◆ ÜBUNGSAUFGABEN ◆
1. Prüfen Sie, ob die Aussagen (a) bis (c) mit dem Bericht zur Gedenkkundgebung übereinstimmen. Antworten Sie jeweils mit Ja oder Nein und zitieren Sie die entscheidende Textstelle wörtlich.
(a) Die Kundgebung fand am Deportationsmahnmal Schlachthoframpe statt.
(b) Anlass war der 75. Jahrestag der Befreiung des Konzentrationslagers Auschwitz.
(c) Blumen, Kerzen und ein Kranz wurden vor den Redebeiträgen niedergelegt.
2. Beantworten Sie die folgenden Fragen zum Bericht über die Gedenkkundgebung knapp.
(a) Wie viele Personen folgten dem Aufruf?
(b) Für welche Organisation sprach Gabriel Nyc?
(c) Zu welchem Mahnmal liefen die Teilnehmer*innen zum Schluss gemeinsam?

◆ SEITENAUSZUG ◆
_ _ _ _ _ _ _

Am Tag der Erinnerung an die Opfer des Nationalsozialismus, also dem 27.01.2015, riefen wir zu einer Gedenkkundgebung am Deportationsmahnmal Schlachthoframpe auf. Anlass war der 70. Jahrestag der Befreiung des Konzentrationslagers Auschwitz. Unserem Aufruf folgten ca 65 Personen. Nach Redebeiträgen von Lukas Weber (KI:Wi), Gabriel Nyc (Ver.di Jugend) und Ricardo Lenzi Laubinger (Sinti Union Hessen) wurden Blumen, Kerzen und ein Kranz am Mahnmal niedergelegt. Danach liefen alle Teilnehmer*innen gemeinsam zum Mahnmal für die ermordeten und deportierten Wiesbadener Sinti und Roma, um dort ebenfalls Kerzen zu entzünden und Blumen nieder zu legen.

_ _ _ _ _ _ _

◆ AUSZÜGE DER AUFLISTUNG ◆

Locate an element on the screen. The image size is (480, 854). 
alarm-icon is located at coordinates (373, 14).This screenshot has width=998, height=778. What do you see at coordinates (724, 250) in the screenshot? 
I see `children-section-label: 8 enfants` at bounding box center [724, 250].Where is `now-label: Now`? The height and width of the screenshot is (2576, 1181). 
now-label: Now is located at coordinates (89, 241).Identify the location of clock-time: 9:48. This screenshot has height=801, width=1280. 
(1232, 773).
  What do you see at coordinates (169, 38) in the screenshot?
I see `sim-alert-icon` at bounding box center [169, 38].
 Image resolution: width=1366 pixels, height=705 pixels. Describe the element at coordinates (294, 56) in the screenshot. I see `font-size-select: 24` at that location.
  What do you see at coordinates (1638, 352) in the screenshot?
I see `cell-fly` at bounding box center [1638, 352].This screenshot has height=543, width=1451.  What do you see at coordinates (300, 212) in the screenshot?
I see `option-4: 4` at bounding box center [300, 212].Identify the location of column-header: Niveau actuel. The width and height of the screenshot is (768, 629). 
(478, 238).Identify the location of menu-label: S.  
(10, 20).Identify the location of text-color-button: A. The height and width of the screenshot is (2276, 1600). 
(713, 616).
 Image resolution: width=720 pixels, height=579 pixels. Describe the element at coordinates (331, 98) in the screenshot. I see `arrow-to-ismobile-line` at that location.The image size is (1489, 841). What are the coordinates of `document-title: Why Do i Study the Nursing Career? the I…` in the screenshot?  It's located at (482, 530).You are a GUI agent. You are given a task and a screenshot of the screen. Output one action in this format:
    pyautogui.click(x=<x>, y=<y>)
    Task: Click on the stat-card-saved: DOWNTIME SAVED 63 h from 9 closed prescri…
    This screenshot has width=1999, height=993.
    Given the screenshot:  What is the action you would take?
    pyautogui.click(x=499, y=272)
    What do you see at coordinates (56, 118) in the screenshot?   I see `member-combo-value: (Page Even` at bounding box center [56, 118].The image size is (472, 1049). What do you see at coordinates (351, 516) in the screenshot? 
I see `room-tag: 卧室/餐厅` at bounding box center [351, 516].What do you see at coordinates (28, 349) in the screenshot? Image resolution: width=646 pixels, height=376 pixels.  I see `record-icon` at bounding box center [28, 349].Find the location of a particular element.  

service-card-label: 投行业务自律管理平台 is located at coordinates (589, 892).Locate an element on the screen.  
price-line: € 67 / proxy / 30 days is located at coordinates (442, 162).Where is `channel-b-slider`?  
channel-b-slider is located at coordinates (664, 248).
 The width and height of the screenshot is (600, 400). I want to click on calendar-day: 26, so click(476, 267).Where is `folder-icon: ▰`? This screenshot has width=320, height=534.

_ _ _ _ _ _ _

◆ IHRE ANTWORTEN ◆
1.
(a) Ja: „riefen wir zu einer Gedenkkundgebung am Deportationsmahnmal Schlachthoframpe auf“
(b) Nein: „Anlass war der 70. Jahrestag der Befreiung des Konzentrationslagers Auschwitz.“
(c) Nein: „Nach Redebeiträgen von Lukas Weber (KI:Wi), Gabriel Nyc (Ver.di Jugend) und Ricardo Lenzi Laubinger (Sinti Union Hessen) wurden Blumen, Kerzen und ein Kranz am Mahnmal niedergelegt.“

2.
(a) Ca. 65 Personen.
(b) Für die Ver.di Jugend.
(c) Zum Mahnmal für die ermordeten und deportierten Wiesbadener Sinti und Roma.